A blueprint exists for building exotic cars.

type Car struct {
  name string
  driver string
  miles int

A brand new Lamborghini has been constructed.

lamborghini := Car{name: "Lamborghini", miles: 0} // => {Lamborghini  0}

We’ve discovered which garage the Lamborghini is stored in.

address := &lamborghini // => 0x2101aa180

The ability to drive & park exists.

// accepts a pointer (or address) to a Car
func drive(car *Car, driver string, miles int) {
  car.driver = driver
  car.miles += miles

// accepts a pointer (or address) to a Car
func park(car *Car) {
  car.driver = ""

Quinton can drive “his” Lamborghini 100 miles then park it.

drive(&lamborghini, "Quinton", 100) // => {Lamborghini Quinton 100}
park(&lamborghini) // => {Lamborghini  100}

Angelina can drive “her” Lamborghini 100 miles then park it.

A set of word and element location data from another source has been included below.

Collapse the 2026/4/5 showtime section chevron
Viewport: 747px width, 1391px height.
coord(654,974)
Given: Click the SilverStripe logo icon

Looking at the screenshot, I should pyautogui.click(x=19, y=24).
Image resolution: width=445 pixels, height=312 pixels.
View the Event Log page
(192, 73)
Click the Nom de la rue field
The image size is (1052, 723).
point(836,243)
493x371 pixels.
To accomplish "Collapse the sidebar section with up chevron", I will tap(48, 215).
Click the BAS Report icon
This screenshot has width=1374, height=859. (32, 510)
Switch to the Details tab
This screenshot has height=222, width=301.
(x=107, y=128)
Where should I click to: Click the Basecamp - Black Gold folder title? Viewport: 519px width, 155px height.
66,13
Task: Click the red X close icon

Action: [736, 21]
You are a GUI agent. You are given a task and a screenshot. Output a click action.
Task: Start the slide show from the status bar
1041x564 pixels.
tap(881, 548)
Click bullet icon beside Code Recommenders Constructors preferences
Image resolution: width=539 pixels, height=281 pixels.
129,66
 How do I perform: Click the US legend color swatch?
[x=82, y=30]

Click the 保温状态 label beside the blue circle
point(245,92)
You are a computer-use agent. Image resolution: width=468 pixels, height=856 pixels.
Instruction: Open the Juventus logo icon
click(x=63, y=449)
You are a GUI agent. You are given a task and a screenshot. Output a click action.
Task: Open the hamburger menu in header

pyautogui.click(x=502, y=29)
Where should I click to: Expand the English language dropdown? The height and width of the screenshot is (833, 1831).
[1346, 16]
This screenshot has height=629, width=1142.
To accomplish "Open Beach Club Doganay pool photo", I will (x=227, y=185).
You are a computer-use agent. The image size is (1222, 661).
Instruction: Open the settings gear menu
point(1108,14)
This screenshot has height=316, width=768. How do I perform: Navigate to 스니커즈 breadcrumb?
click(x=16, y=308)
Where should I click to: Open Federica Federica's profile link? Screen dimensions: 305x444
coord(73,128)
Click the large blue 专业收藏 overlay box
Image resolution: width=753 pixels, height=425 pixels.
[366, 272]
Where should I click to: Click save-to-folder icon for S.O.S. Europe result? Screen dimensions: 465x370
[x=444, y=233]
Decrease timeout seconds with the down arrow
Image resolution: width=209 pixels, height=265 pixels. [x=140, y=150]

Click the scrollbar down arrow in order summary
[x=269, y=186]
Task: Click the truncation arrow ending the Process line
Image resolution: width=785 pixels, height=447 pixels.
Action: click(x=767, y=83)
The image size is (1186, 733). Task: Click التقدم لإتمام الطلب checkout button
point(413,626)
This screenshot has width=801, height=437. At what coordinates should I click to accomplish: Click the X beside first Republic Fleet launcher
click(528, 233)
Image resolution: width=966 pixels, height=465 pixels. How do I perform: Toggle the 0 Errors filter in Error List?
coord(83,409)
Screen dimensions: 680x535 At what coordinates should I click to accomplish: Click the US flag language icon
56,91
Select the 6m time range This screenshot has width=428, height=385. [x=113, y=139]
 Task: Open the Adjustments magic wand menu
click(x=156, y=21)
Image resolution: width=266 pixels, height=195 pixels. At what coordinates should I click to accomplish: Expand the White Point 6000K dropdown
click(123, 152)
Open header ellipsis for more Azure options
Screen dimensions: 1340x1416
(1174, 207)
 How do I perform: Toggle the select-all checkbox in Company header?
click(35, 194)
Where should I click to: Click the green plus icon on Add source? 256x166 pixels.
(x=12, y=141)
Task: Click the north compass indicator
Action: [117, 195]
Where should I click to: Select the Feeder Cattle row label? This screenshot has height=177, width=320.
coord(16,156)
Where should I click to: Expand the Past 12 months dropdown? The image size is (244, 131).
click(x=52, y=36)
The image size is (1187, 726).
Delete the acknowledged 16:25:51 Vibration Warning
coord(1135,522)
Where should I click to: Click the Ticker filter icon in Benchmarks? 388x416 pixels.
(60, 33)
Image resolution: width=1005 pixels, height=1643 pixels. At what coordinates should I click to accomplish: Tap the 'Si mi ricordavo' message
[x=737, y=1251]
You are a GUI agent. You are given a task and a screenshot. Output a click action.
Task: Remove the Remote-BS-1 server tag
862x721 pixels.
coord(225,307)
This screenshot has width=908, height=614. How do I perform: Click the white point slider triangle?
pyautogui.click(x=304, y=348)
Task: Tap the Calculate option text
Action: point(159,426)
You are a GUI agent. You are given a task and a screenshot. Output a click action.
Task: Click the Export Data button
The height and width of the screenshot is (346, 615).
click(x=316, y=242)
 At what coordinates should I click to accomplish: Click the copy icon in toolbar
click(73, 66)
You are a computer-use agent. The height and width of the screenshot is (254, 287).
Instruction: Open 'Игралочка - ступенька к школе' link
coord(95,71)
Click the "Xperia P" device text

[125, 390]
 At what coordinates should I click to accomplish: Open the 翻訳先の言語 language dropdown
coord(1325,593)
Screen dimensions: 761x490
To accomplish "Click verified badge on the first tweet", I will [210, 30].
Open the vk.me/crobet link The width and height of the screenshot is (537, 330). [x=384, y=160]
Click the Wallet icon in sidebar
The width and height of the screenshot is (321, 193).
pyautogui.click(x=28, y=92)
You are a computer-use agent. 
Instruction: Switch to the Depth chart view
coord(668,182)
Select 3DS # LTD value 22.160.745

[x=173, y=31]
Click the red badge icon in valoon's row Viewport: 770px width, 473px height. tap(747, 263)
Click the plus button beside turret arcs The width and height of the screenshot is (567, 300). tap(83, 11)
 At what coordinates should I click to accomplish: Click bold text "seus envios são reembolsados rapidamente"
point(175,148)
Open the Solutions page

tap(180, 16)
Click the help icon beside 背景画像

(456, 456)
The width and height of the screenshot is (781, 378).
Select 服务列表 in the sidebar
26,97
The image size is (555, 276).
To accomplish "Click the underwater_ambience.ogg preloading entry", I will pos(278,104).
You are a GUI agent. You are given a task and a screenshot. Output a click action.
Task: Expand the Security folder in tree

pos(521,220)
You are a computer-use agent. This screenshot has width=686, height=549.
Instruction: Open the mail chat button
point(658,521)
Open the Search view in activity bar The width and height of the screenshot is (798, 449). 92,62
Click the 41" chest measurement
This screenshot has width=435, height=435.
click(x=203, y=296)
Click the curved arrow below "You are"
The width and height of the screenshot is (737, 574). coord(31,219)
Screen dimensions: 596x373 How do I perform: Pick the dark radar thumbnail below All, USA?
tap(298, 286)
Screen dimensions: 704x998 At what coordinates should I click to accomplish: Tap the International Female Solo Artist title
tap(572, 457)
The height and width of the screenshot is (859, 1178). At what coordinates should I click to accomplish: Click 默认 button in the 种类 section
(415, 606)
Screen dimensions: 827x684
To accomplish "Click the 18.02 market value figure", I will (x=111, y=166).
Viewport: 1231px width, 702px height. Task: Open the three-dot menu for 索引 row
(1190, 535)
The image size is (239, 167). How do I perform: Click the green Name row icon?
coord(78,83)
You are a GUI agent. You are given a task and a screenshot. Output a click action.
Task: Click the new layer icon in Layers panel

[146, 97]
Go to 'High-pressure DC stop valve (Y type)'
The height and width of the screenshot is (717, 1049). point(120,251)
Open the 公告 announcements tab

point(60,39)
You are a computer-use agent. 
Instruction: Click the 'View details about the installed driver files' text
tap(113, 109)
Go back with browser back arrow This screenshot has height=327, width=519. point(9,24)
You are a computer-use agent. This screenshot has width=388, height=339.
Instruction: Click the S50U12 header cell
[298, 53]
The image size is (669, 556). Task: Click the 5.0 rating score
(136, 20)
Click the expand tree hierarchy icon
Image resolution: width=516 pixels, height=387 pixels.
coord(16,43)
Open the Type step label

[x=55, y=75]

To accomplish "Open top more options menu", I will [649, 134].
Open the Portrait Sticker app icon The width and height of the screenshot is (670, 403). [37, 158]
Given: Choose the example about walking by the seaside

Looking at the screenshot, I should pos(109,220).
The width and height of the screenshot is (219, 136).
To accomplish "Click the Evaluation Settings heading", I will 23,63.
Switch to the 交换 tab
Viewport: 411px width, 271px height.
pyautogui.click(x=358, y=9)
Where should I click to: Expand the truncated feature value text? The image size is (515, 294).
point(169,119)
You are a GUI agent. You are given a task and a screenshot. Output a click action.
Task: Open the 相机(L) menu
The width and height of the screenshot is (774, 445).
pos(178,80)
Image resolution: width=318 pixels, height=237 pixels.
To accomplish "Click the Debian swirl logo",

drive(&lamborghini, "Angelina", 100) // => {Lamborghini Angelina 200}
park(&lamborghini) // => {Lamborghini  200}

Dream Share can replace the Lamborghini with a new one.

*address = Car{name: "Lamborghini", miles: 0} // => {Lamborghini  0}
fmt.Println(lamborghini) // => {Lamborghini  0}

Wait… What?

If you didn’t quite grok the example above, perhaps a visualization will help.


When working with a variable we can directly manipulate the value.

Methods are different. They receive a copy of the value unless they are defined to accept a pointer (or address) to the original value.

The drive & park methods above both accept a pointer. This allows them to manipulate the original lamborghini value.

Also note that it’s possible to replace the entire value (change the memory used to hold the value) at a particular address as we did in the last example.

I’m not convinced my attempt to explain pointers improves on the existing docs, but hopefully it helps.